I’m working on horse with high ringbone had all the routine vet care x-rays, injections, and just finished up on previcox medicine, last resort would be surgery to fuse bone with little chance of working when I got him he was lame swollen and in pain on left front after one treatment he is pain free with slight gimp at a trot.
now on week three every other day treatment still sound my goal is to fuse the bone which will allow for soundness and pain free I’m using Electro Magnetic Field Therapy this repairs compromising cells by oxygenating, detoxing and allowing nutrients back into cells to allow quick healing removes inflammation immediately including bone cells to repair and most importantly circulation this was introduced to the USA in the early 1950’s to repair and fuse broken bones in race horses there are so many benefits to this therapy for horses and humans, if you would like to research look up PEMF practitioners in your area most may have not of attempted ringbone and I hope to be able to continue to have a good outcome with my documentation of this case it would differently reduce swelling and pain drug free, hope this will help

Ringbone is arthritis in the pastern joint. I don’t think it has anything to do with the pulses you are feeling.

There are not a lot of treatments for it. Keeping the hoof balanced through good and on-time shoeing, injecting steroids (or maybe Hyalauronic Acid) in there and pain-management are your options. The joint injections might work once or twice, but their effects won’t last forever or cure anything. Pain management will increase until the horse lives on a daily does of bute or previcox.

Osteorthritis anywhere is never cured; we can only slow it’s progression.
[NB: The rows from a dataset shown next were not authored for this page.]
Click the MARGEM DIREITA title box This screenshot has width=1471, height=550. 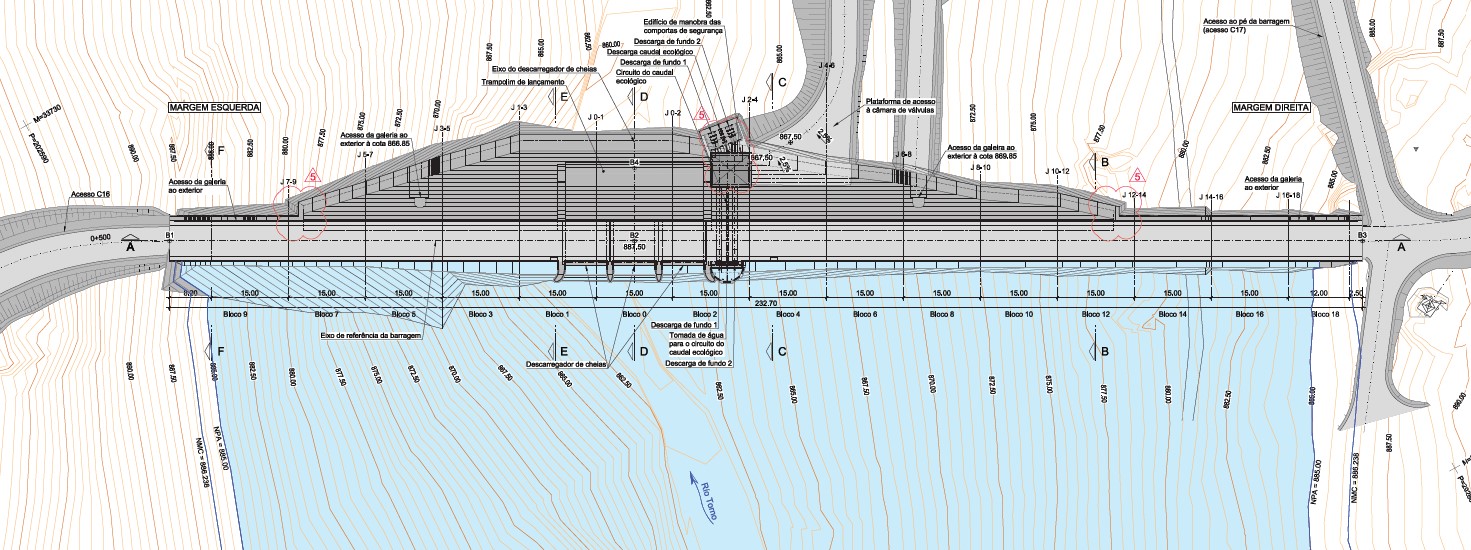[x=1271, y=107]
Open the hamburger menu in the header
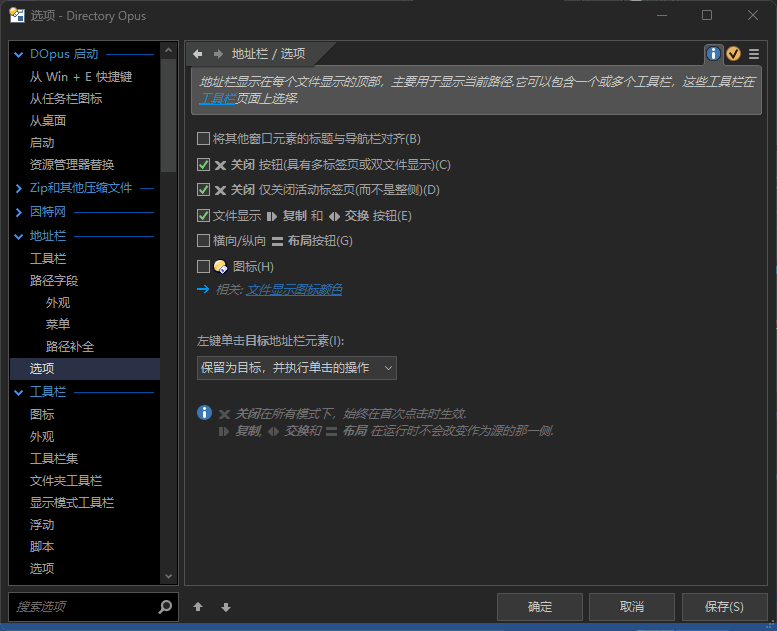This screenshot has width=777, height=631. (x=754, y=54)
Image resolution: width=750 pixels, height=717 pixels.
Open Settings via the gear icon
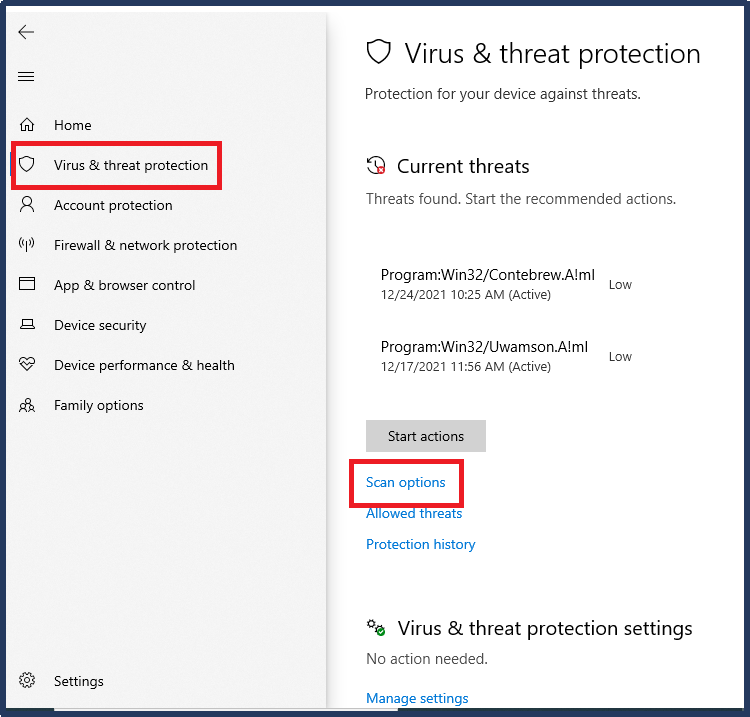coord(27,680)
And the pastern joint is an unforgiving one. It sucks; I’m sorry. But do start with x-rays. You should x-ray both front feet/pasterns, do a lameness exam and perhaps bock that part of the leg. If he travels short in front, you want to figure out if “that’s just him” or if you are seeing the effects of pain in both front legs.

I’ve heard about Electro Magnetic Field Therapy and I know of performance horses getting it as a preventative just to help to keep them performing at their best, but have not heard of it being used to help with ringbone. Please keep me updated on how it is working on the horse you are treating. I have given my guy the summer off in the pasture and am hoping his joint fuses. The vet didn’t think injecting the joint to fuse it would help in my geldings case because he has so much bony growth already that it would probably be near impossible to get a needle in the joint.

I’m now wondering if magnetic boots would help since EMFT is helping in your case.

Long ago my friend had a mare that had similar looking pasterns on both hind legs. She was never bothered by them at all.

Best to get the vet out and do a lameness work-up and x-rays.

Susan

Ringbone either high or low in the front end Susan is quite a different situation because a large portion of a horse’s weight is borne on the front legs. The poster’s horse has ringbone in the front.

You and the horse deserve a diagnosis so you know what you are dealing with and what the prognosis is. Get the vet out and take some x-rays and discuss potential treatment options and what to expect in the future.

He’s been to the vet and has been diagnosed with ringbone (high). The vet told me to give him Bute when I ride him (the day before, of and after) and to hope the joint fuses. At this point injections for fuse the joint likely won’t help because it may not be possible to get the needle into the joint due to the boney growth.